A Câmara Municipal dos Vereadores de Vitória, capital do Espírito Santo, aprovou um projeto de lei que obriga as boates, danceterias casas noturnas e salões de dança a instalarem bebedouros de água potável para os clientes na última quarta-feira, dia 20. O Sindbares e a Abrasel no Espírito Santo posicionaram-se contra o projeto e disseram que vão trabalhar para que ele seja vetado pelo prefeito.

Na redação, o projeto especifica que os bebedouros devem estar instalados nas ‘ dependências internas, em locais sinalizados e de fácil acesso, para uso gratuito por seus frequentadores’.

De acordo com o autor da PL nº 335/2015, vereador Wanderson Marinho (PSC), o projeto é necessário para garantir a saúde e hidratação dos frequentadores desses espaços, especialmente para quem consome bebidas alcoólicas. “Acho importante pelo bem-estar do ser humano, no sentido da importância da água, especialmente onde as pessoas tem um consumo muito grande de álcool, e isso diminui os riscos à saúde”, disse.

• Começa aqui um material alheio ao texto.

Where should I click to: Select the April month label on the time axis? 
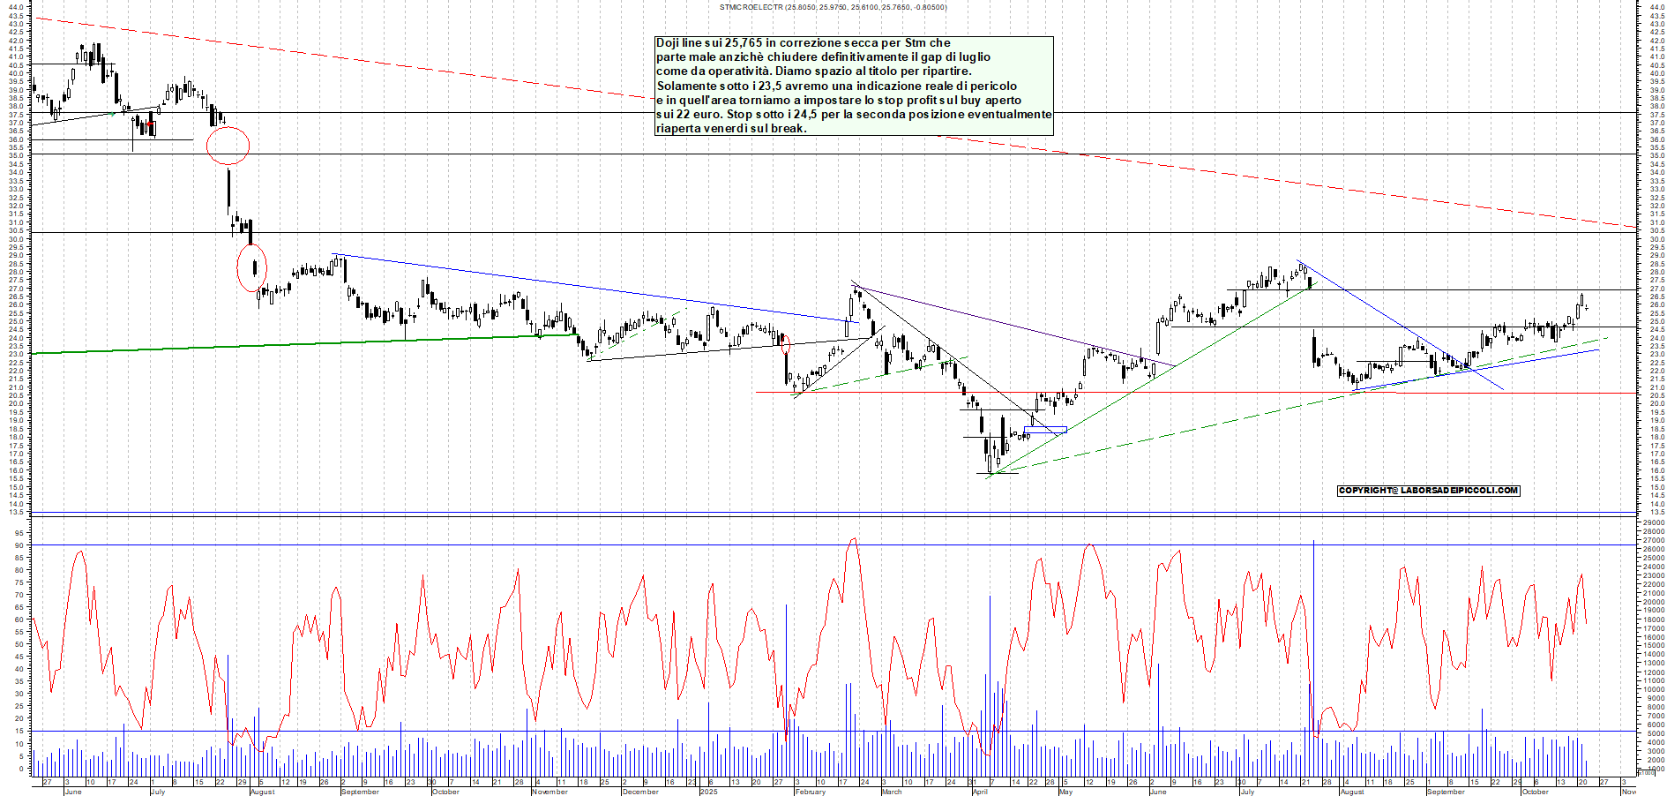coord(980,792)
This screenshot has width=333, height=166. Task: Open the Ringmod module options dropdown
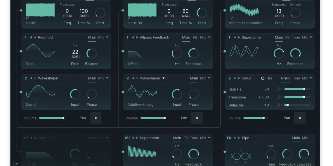pos(107,37)
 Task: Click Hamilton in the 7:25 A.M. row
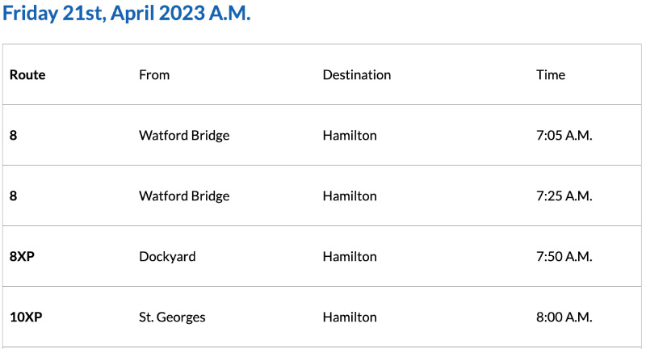coord(350,196)
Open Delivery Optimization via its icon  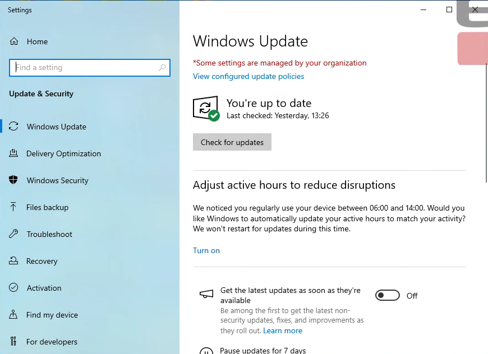pos(14,153)
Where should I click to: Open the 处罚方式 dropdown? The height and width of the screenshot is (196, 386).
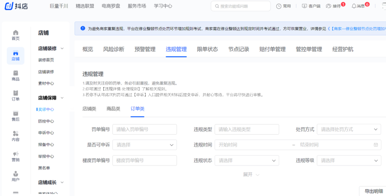click(x=349, y=129)
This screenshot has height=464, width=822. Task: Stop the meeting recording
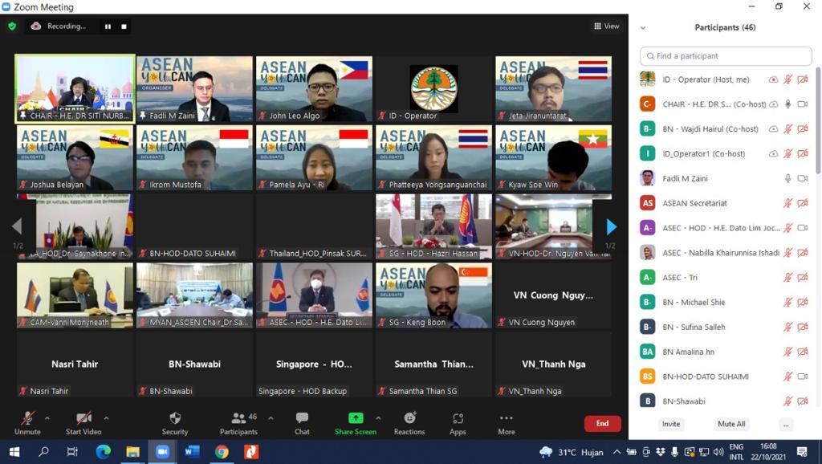click(x=124, y=26)
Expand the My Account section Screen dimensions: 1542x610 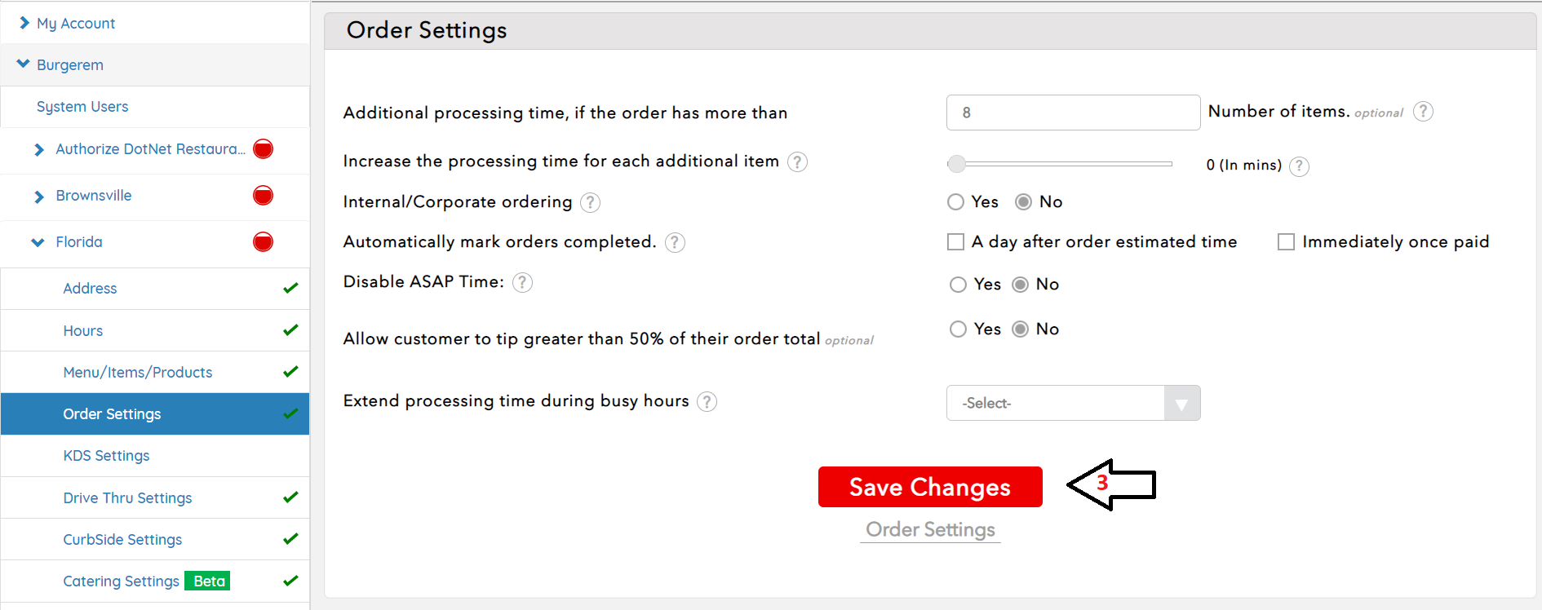(24, 24)
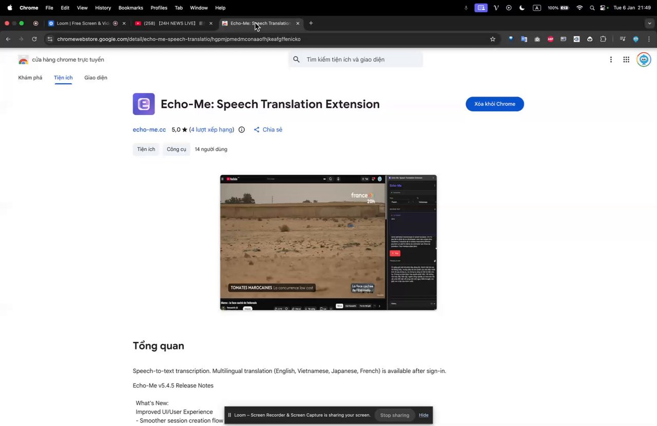The width and height of the screenshot is (657, 426).
Task: Open the Chrome extensions puzzle icon
Action: click(603, 39)
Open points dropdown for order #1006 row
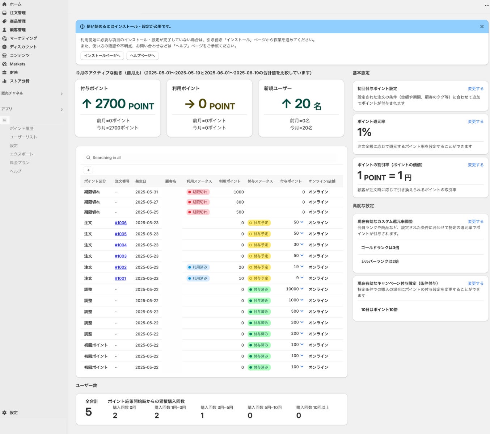This screenshot has height=434, width=490. click(x=302, y=222)
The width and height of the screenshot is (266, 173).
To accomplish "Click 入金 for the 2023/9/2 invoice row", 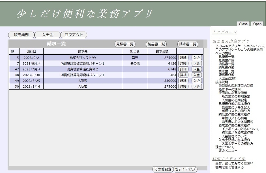I will 197,58.
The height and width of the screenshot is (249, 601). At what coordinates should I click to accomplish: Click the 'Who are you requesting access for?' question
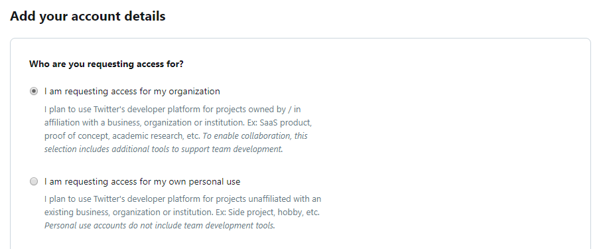click(106, 64)
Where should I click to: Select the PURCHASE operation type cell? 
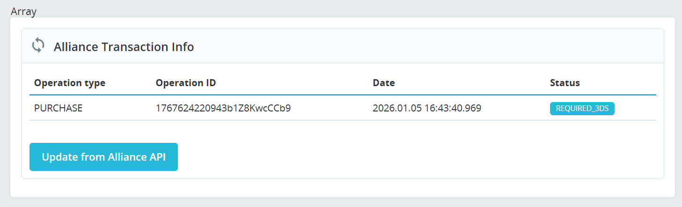(x=59, y=108)
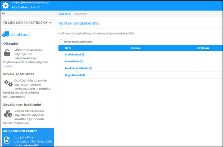Image resolution: width=223 pixels, height=147 pixels.
Task: Click the Oikeudet padlock icon
Action: [x=7, y=53]
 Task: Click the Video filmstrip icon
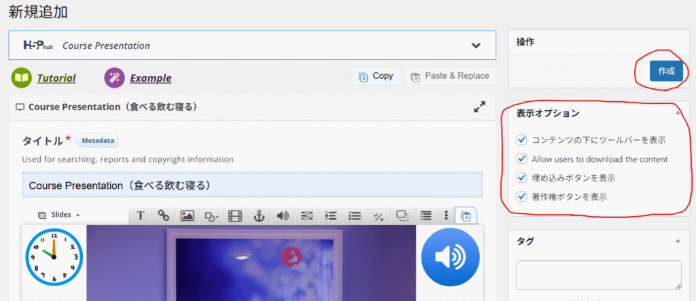tap(235, 215)
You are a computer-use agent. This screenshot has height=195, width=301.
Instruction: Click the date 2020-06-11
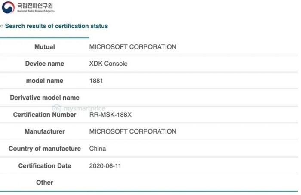pyautogui.click(x=105, y=165)
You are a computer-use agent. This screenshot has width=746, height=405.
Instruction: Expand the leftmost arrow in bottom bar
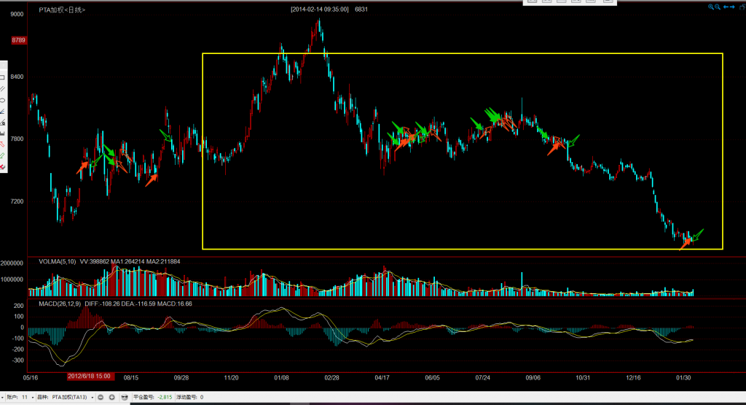point(3,397)
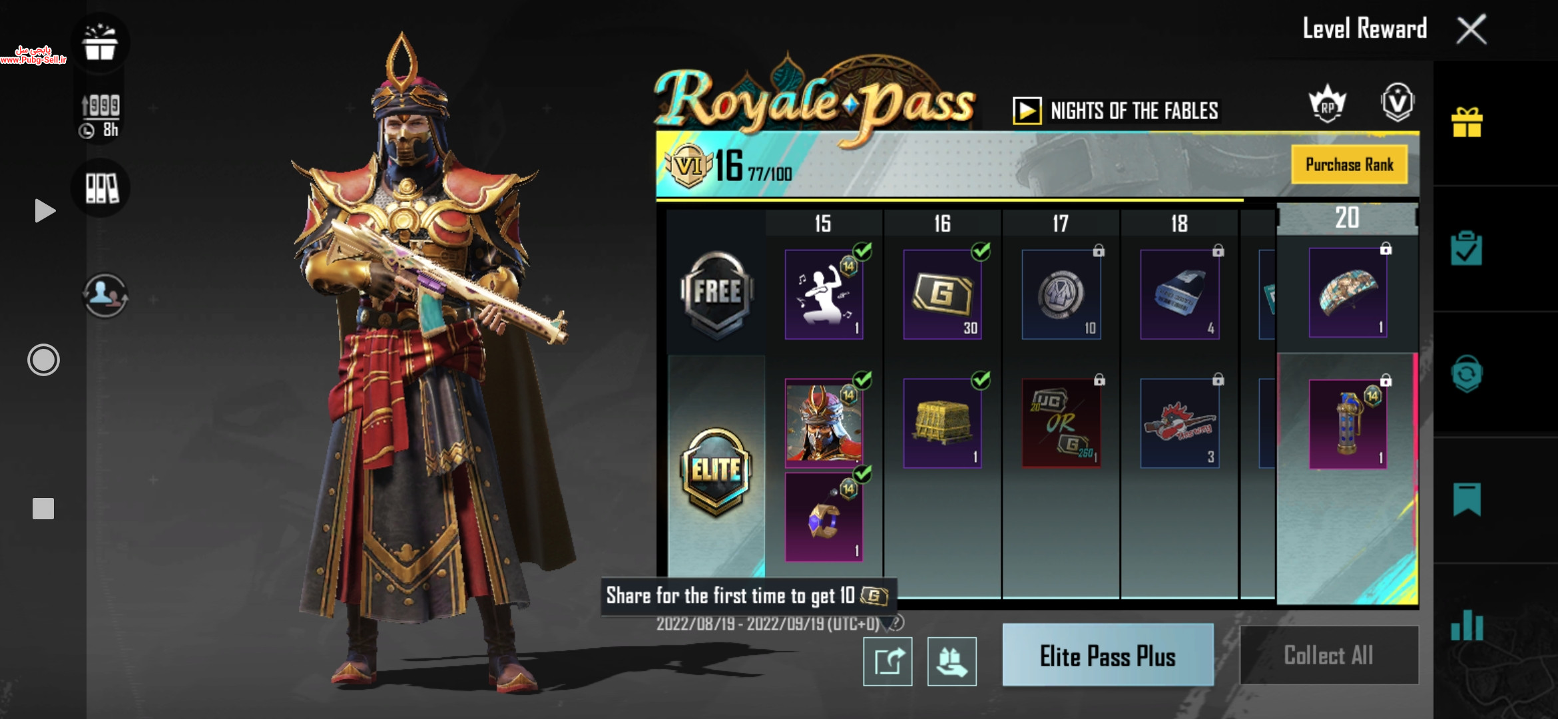Open the friends avatar icon on left
The width and height of the screenshot is (1558, 719).
(105, 295)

O vereador contou que a demanda partiu dos clientes de casas noturnas do município, mas disse que ainda não pretende entender a iniciativa para outros espaços onde há o consumo de álcool. “Vamos aguardar qual será a repercussão, ver o impacto disso. Mas a intenção é atender aos usuários e também não prejudicar o comercio, então vamos ver como isso vai se estabelecer primeiro”, explicou.

O Sindicato dos Restaurantes, Bares e Similares do Espírito Santo (Sindbares) e a Associação Brasileira de Bares e Restaurantes - Seccional Espírito Santo (Abrasel) se manifestaram contrários ao projeto através de nota.

De acordo com as entidades, ‘o projeto é claramente inconstitucional, e representa uma intromissão absurda do Estado nas relações de consumo’. O Sindbares e Abrasel no Espírito Santo ainda dissera que sempre se colocaram à disposição do poder público para atender a população, mas que essas medidas também precisam ser compatíveis com os negócios.

Na nota, as entidades ainda afirmam que vão trabalhar para que o projeto seja vetado pelo poder executivo: “Infelizmente, fomos alvo de uma medida unilateral e antidemocrática, tomada sem participação do setor”.

O projeto ainda precisa passar pela sanção do prefeito Luciano Resende para que possa entrar em vigor.